Greedy meshing is quite a bit more complex. Not on the meshing part but you would need a special shader as you can not use the texture wrap mode with a greedy mesh and a texture atlas. So the shader has to reconstruct the actual UV from the interpolated fractional world / local position and the actual tile that should be used need to be encoded differently.
I haven’t actually tried this yet, but Unity now provides the Mesh.SetVertexBufferParams method which allows you to customize the actual native vertex buffer format. I wonder what the smallest data format for the position actually is. Since we only need positions in the range 0-15, in theory a 4 bit integer per component would be enough. A similar thing would be true for the normals. Here a 2 bit format would be enough (to have a signed -1, 0, 1). Though of course when using a custom shader we could get rid of most of the vertex data as we could encode the normal in different ways or even calculate it with the partial screen space derivative functions ddx / ddy.
Though this is probably all a bit to advanced. Just re-meshing should be fine.
I wonder then why in minecraft sometimes chunks take so long to load
is it not creating the mesh that is taking long, but instead loading block data from the server and iterating through all blocks to decide which ones need to be considered when creating the mesh?
Depends on the platform and its capabilities. I/O is more likelty the largest factor, be it loading the chunk from disk or loading it off the Internet.
It is not. It is actually the chunk caching system in Minecraft that is of limited size. Normally all visible, once-generated chunks reside there, but there are many historical decisions involved in how exactly they’re populating it.
So once a chunk gets invalidated but has to be redrawn, a new one is ordered, which is then regenerated from data, and this data is sometimes not near enough, but is instead pulled from the serialized data, which includes disk or network transmission, as explained by CodeSmile.
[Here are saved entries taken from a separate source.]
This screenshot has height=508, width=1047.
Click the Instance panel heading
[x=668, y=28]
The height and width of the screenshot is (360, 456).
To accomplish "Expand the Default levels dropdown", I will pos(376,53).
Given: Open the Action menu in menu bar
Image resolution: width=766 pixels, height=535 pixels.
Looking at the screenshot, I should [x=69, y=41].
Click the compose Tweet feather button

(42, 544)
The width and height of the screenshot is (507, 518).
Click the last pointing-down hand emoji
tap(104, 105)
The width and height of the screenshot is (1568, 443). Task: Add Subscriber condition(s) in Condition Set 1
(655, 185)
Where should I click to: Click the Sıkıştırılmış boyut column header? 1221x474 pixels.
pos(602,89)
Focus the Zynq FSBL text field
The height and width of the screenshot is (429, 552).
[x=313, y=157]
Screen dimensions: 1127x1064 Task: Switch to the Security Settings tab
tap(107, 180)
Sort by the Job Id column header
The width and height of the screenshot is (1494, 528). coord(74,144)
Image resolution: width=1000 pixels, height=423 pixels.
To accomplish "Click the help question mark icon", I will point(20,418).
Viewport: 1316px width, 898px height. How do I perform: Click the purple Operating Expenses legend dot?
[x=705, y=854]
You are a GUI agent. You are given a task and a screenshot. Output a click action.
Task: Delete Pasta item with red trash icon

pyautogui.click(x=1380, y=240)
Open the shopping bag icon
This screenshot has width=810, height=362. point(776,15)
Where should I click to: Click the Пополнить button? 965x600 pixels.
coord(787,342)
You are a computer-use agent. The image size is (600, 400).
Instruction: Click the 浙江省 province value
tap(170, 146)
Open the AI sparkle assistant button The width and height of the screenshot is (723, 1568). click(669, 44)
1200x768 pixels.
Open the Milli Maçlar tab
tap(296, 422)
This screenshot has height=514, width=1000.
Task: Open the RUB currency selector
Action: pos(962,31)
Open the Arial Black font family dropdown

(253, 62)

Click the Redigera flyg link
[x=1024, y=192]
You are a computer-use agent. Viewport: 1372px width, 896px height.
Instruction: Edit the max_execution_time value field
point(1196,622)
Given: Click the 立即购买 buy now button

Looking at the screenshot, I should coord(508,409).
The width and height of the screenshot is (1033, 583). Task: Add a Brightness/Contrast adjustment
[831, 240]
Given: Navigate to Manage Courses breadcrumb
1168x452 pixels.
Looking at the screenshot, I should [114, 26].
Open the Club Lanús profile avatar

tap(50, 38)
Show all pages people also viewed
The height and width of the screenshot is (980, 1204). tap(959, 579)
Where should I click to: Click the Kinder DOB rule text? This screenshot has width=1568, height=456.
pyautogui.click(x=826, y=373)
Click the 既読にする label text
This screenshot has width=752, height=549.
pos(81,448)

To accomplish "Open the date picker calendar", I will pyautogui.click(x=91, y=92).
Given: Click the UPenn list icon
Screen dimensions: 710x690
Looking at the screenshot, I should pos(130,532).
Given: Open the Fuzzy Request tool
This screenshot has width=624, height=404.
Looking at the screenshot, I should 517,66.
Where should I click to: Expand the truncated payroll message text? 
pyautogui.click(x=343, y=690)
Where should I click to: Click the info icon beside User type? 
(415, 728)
No one (here) knows exactly how Minecraft’s mesh caching works, we can only speculate, but given enough operating memory (which wasn’t great in the original Java source, I remember having issues setting the JVM to reserve more system memory via some -X command or something), this quirk theoretically wouldn’t appear as readily as it does, and has nothing to do with how fast mesh generation really is.